▶ Teks Bacaan:
+--

Syiar

Hukum Memelihara Anjing dalam Agama Islam

Selasa, 15 April 2025 | 08:01 WIB

Hukum Memelihara Anjing dalam Agama Islam

hukum memelihara anjing bagi orang Islam (Foto: NU Online Lampung)

Anjing merupakan hewan yang lucu dan setia kepada tuannya, sehingga banyak manusia yang memeliharanya. Baik untuk sekedar hiburan, atau berbagai kebutuhan, seperti untuk berburu hewan, membantu polisi, menjaga rumah, dan sebagainya.

 

Lalu bagaimana jika yang memelihara adalah orang Islam, apakah tetap diperbolehkan? Karena kita juga tahu, di Indonesia, banyak umat Islam yang memelihara anjing.

+--

▶ Baris Data:
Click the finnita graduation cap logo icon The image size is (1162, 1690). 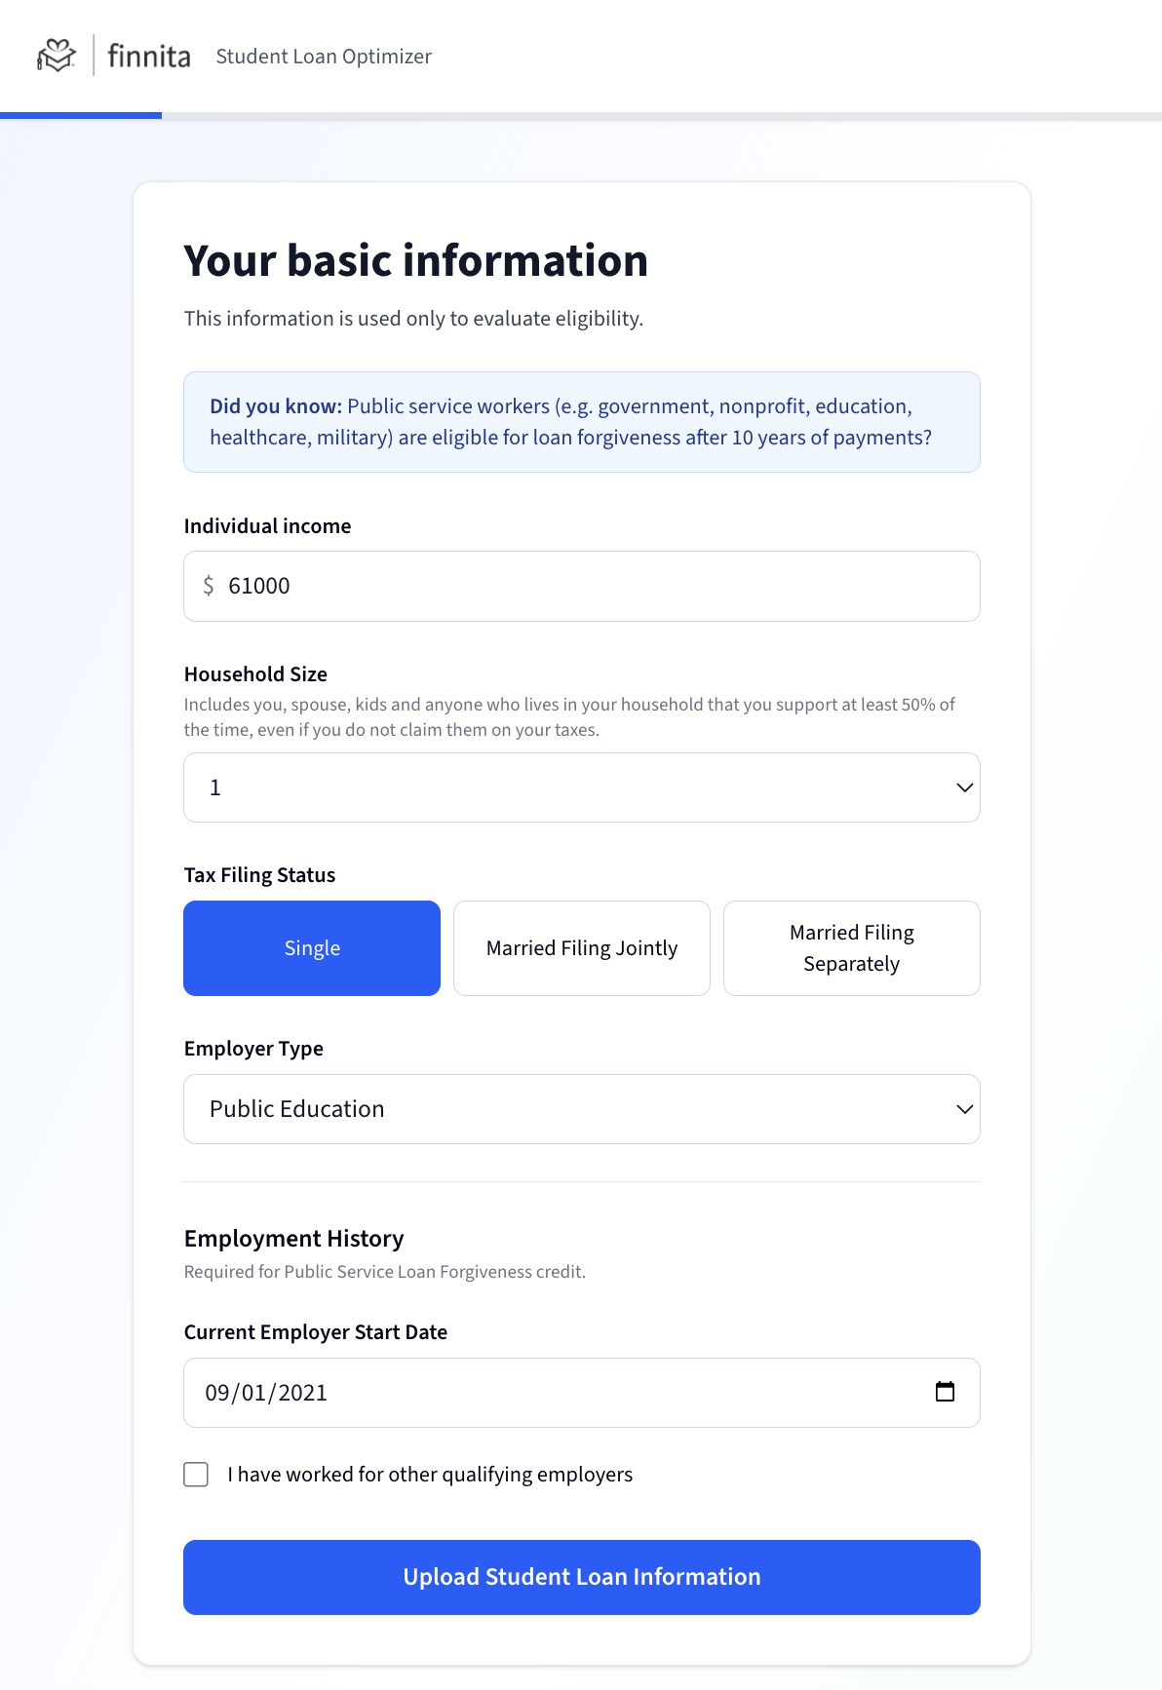[x=56, y=56]
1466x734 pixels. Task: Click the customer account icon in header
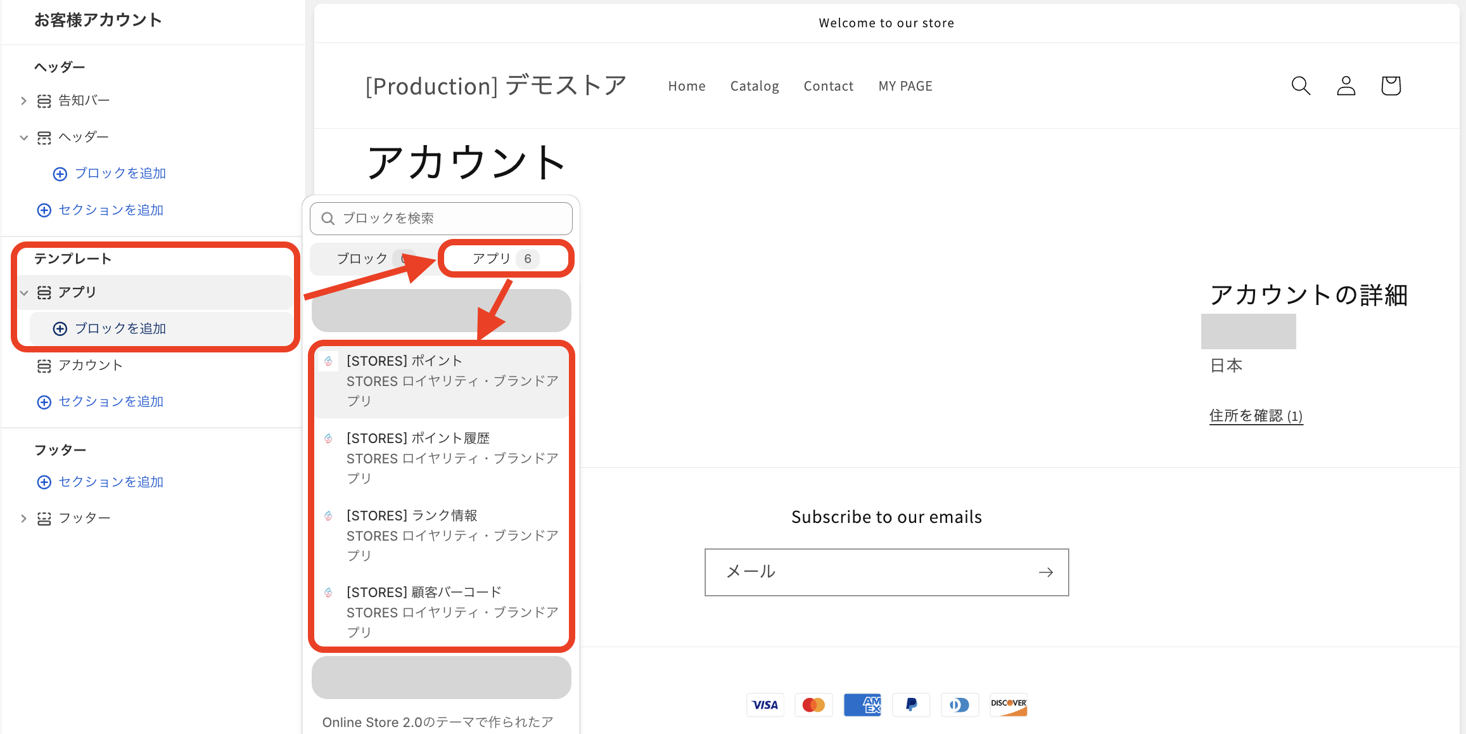tap(1346, 86)
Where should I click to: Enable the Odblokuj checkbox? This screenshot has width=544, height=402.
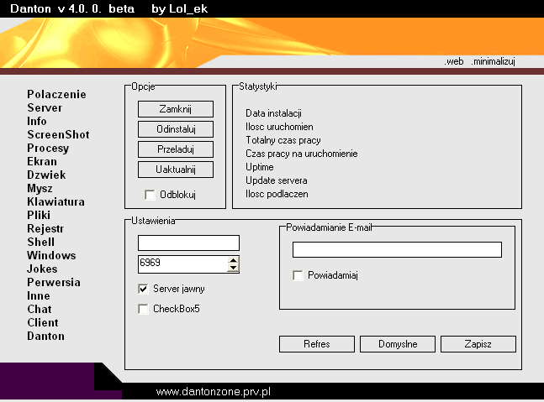pyautogui.click(x=150, y=196)
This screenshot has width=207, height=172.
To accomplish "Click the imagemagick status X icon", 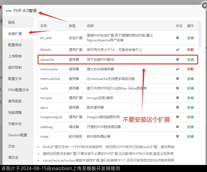I will click(177, 117).
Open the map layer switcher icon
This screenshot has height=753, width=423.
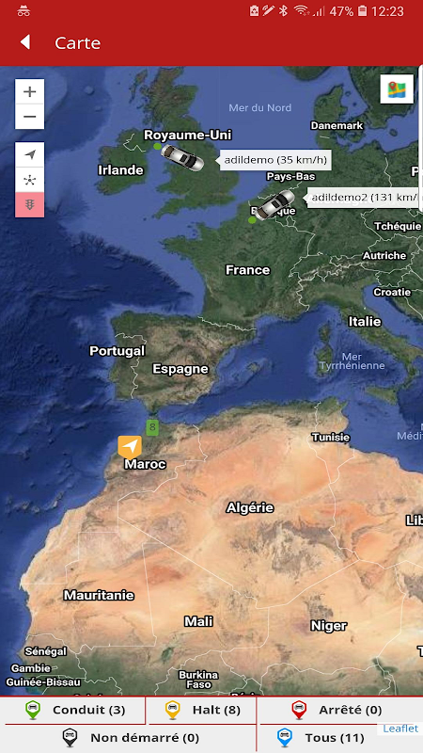point(397,88)
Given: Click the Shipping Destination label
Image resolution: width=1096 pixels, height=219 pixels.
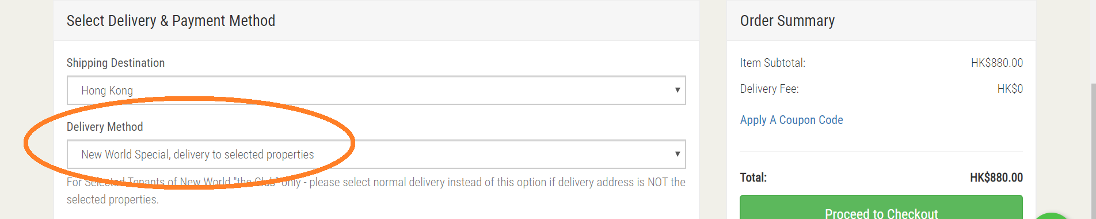Looking at the screenshot, I should click(116, 63).
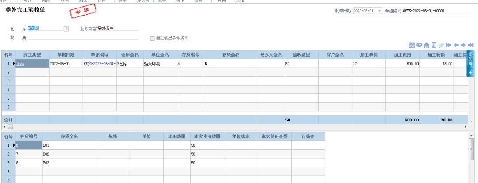Expand the 序列号 side panel plus button

click(470, 72)
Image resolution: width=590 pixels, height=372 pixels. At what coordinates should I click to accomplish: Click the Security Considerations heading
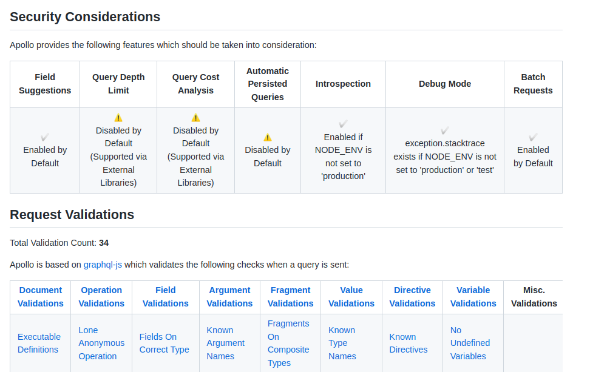click(85, 17)
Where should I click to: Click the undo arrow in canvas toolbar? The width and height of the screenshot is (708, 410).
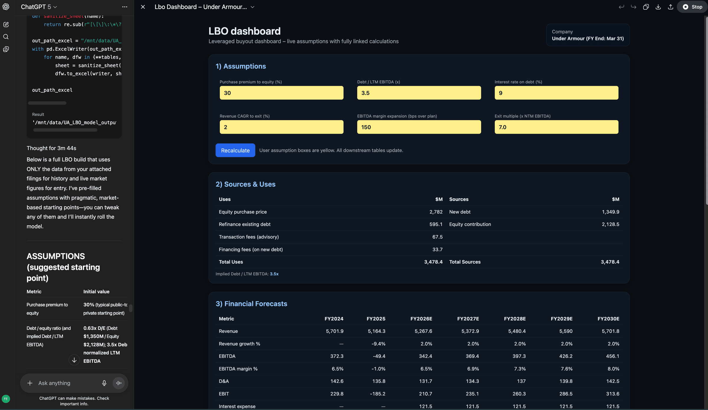(621, 7)
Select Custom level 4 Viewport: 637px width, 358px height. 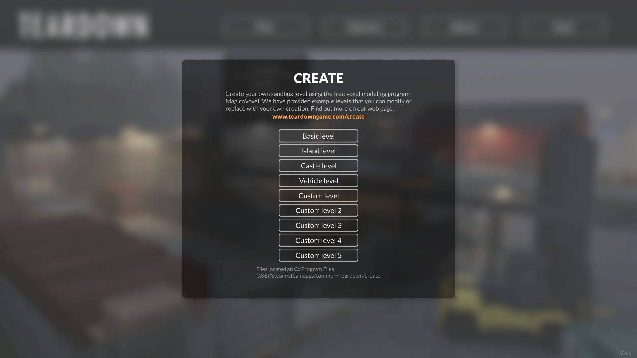[x=319, y=240]
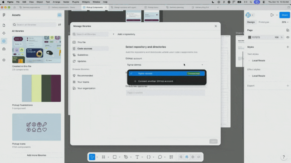
Task: Toggle page color visibility eye icon
Action: 288,37
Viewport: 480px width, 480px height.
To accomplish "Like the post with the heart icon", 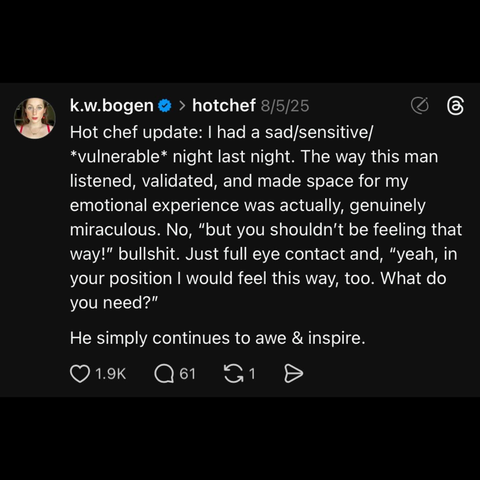I will 80,373.
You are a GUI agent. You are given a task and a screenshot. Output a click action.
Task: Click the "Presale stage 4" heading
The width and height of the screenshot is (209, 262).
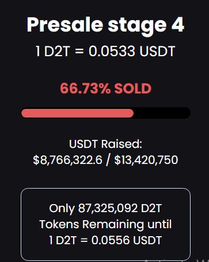[x=105, y=25]
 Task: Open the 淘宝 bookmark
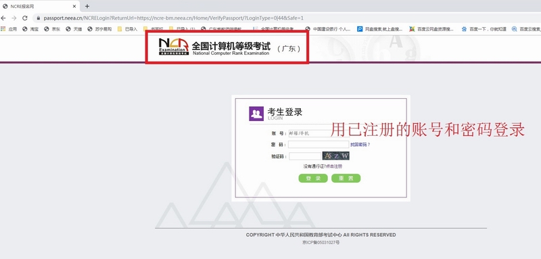point(30,29)
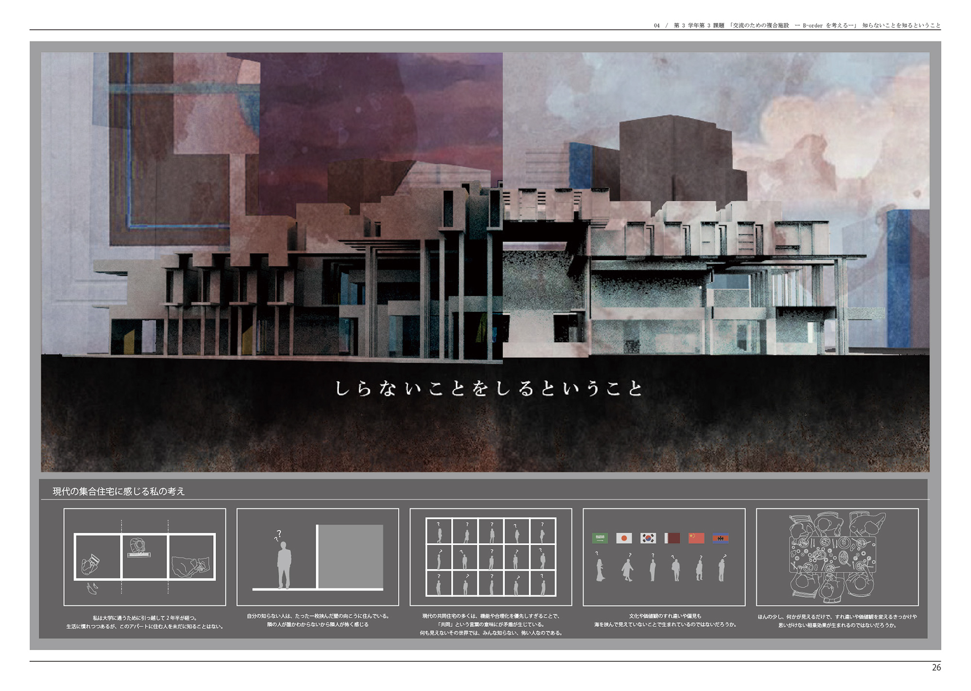Click the three-room apartment floor plan diagram
Screen dimensions: 971x691
(x=145, y=557)
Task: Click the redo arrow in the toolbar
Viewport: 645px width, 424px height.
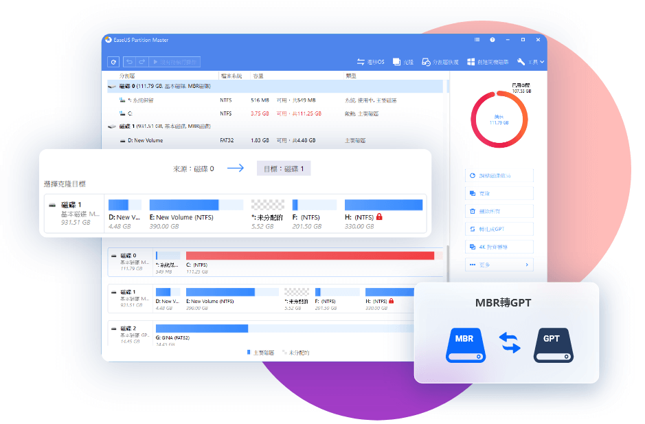Action: point(142,62)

+--

Teruskan teks bacaan tentang hukum memelihara anjing dalam Islam mulai setelah kalimat terakhirnya.

▶ Hasil Tugas:
Maka dari itu, kita harus mengetahui bagaimana sikap Rasulullah saw tentang memelihara anjing tersebut. Rasulullah saw menjelaskan bahwa seorang Muslim yang memelihara anjing tanpa sebab tertentu dapat dikurangi pahalanya sebagaimana hadits riwayat Imam Muslim berikut ini:

 

 وفي رواية لمسلم من اقتنى كلبا ليس بكلب صيد، ولا ماشية ولا أرض، فإنه ينقص من أجره قيراطان كل يوم.

 

Artinya: Dalam riwayat Muslim Rasulullah saw bersabda, siapa saja yang memelihara anjing bukan anjing pemburu, penjaga ternak, atau penjaga kebun, maka pahalanya akan berkurang sebanyak dua qirath setiap hari.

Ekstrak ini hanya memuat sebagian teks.